- SOURCE TEXT

---

Compensation costs are increasing as more systems move to a physician employment model to drive referrals and prepare for population health management. In addition, healthcare reform is driving demand for specific skill sets such as experience with electronic health-record systems.
“Management is focused on the recruitment and retention of qualified staff in many clinical areas in order to meet the demands of patient activity, particularly as the Affordable Care Act health insurance mandates that are expected to increase the number of insured Americans seeking healthcare services are implemented in 2014,” the Cleveland Clinic said in its second-quarter earnings report. “These efforts pressure the system's salary cost structure, as well as employee benefit costs.”
Salaries are increasing because demand for highly skilled healthcare workers is outstripping supply, said Jay Sage, vice president of business development at Randstad Healthcare, a staffing firm. “Everywhere we look, those needs are increasing.”
At Shands Teaching Hospital and Clinics, part of University of Florida Health in Gainesville, an 8.2% increase in admissions led to a 3% increase in revenue but also an 8.6% increase in salary and benefit costs, in part due to the higher staffing levels required.
Compensation costs represent anywhere from 40% to 60% of a provider's total expenses, but that number has been decreasing as systems make staffing an area of focus for cost reductions, said Brendan Courtney, president and CEO of Parallon Workforce Management Solutions.
“Health systems are forced to look at how effectively they're managing their labor,” Courtney said. “As we go in and talk to our customers, those that aren't aggressively going after labor as a way to manage their costs are thinking about it and developing a program.”
Not every hospital is seeing the same kind of volume bump from healthcare reform. Their experiences have varied significantly, for example, depending on whether they're in a state that expanded Medicaid coverage or one that did not. All healthcare providers, however, are under pressure to modify their staffing in response to the reform law—such as employing more physicians and care managers—while labor costs rise. As a result, some have turned to layoffs, particularly for nonclinical positions.
In the second half of 2013, Indiana University Health cut more than 900 positions and offered early retirement to others as part of a $1 billion cost-reduction plan. As of June 30, the system had reduced its full-time-equivalent employees by about 2,000, or about 7%. Its surplus nearly tripled in the quarter even as admissions declined 3.9%. (Indiana has not raised Medicaid eligibility, although Gov. Mike Pence's administration has submitted a proposal to HHS for an alternative expansion.)
Other ways that systems are managing labor costs include flexing roles, so that the same employee can take on multiple responsibilities; using data analytics to predict patient demand; and creating staffing pools of part-time or seasonal employees that can be shared across hospitals or even across systems.
“Overall, they're just getting more strategic about how they think about their labor pool,” Huron's Jones said. “The whole issue of staffing strategically is going to be crucial to the bottom line.”

---

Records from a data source
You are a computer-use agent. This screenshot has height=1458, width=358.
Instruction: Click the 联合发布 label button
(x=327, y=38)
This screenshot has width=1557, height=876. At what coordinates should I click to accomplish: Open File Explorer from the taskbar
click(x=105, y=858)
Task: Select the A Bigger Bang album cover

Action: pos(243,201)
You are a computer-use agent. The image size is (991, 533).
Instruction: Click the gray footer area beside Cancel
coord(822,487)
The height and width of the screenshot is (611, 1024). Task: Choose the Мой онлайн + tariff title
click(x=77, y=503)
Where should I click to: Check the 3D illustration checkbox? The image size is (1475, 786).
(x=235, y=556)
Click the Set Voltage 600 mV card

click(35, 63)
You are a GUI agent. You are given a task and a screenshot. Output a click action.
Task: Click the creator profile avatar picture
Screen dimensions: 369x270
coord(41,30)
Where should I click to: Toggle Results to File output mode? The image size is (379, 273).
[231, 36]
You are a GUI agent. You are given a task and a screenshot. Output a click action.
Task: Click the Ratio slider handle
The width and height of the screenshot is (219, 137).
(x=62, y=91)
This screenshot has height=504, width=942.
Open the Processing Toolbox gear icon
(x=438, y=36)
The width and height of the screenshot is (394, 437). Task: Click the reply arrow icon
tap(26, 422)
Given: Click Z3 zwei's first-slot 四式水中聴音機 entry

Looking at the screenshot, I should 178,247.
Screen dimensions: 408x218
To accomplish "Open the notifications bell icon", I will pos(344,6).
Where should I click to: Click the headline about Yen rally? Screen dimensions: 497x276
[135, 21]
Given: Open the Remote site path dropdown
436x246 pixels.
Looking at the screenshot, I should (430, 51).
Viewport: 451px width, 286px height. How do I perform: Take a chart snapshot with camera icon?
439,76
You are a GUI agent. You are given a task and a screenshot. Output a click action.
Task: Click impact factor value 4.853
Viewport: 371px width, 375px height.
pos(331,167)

---

- ACTIVITIES
a) Answer these questions about the article on healthcare labor costs:
(i) What range of a provider's total expenses do compensation costs represent, according to Brendan Courtney?
(ii) By what percentage did admissions rise at Shands Teaching Hospital and Clinics?
(iii) As of June 30, by about how many full-time-equivalent employees had Indiana University Health reduced its staff?
b) Copy the article on healthcare labor costs from "Salaries are increasing" to "Workforce Management Solutions.".
The records have no connection to the article above.

- EXERCISE ANSWERS
a)
(i) Anywhere from 40% to 60%
(ii) 8.2%
(iii) About 2,000, or about 7%

b)
Salaries are increasing because demand for highly skilled healthcare workers is outstripping supply, said Jay Sage, vice president of business development at Randstad Healthcare, a staffing firm. “Everywhere we look, those needs are increasing.”
At Shands Teaching Hospital and Clinics, part of University of Florida Health in Gainesville, an 8.2% increase in admissions led to a 3% increase in revenue but also an 8.6% increase in salary and benefit costs, in part due to the higher staffing levels required.
Compensation costs represent anywhere from 40% to 60% of a provider's total expenses, but that number has been decreasing as systems make staffing an area of focus for cost reductions, said Brendan Courtney, president and CEO of Parallon Workforce Management Solutions.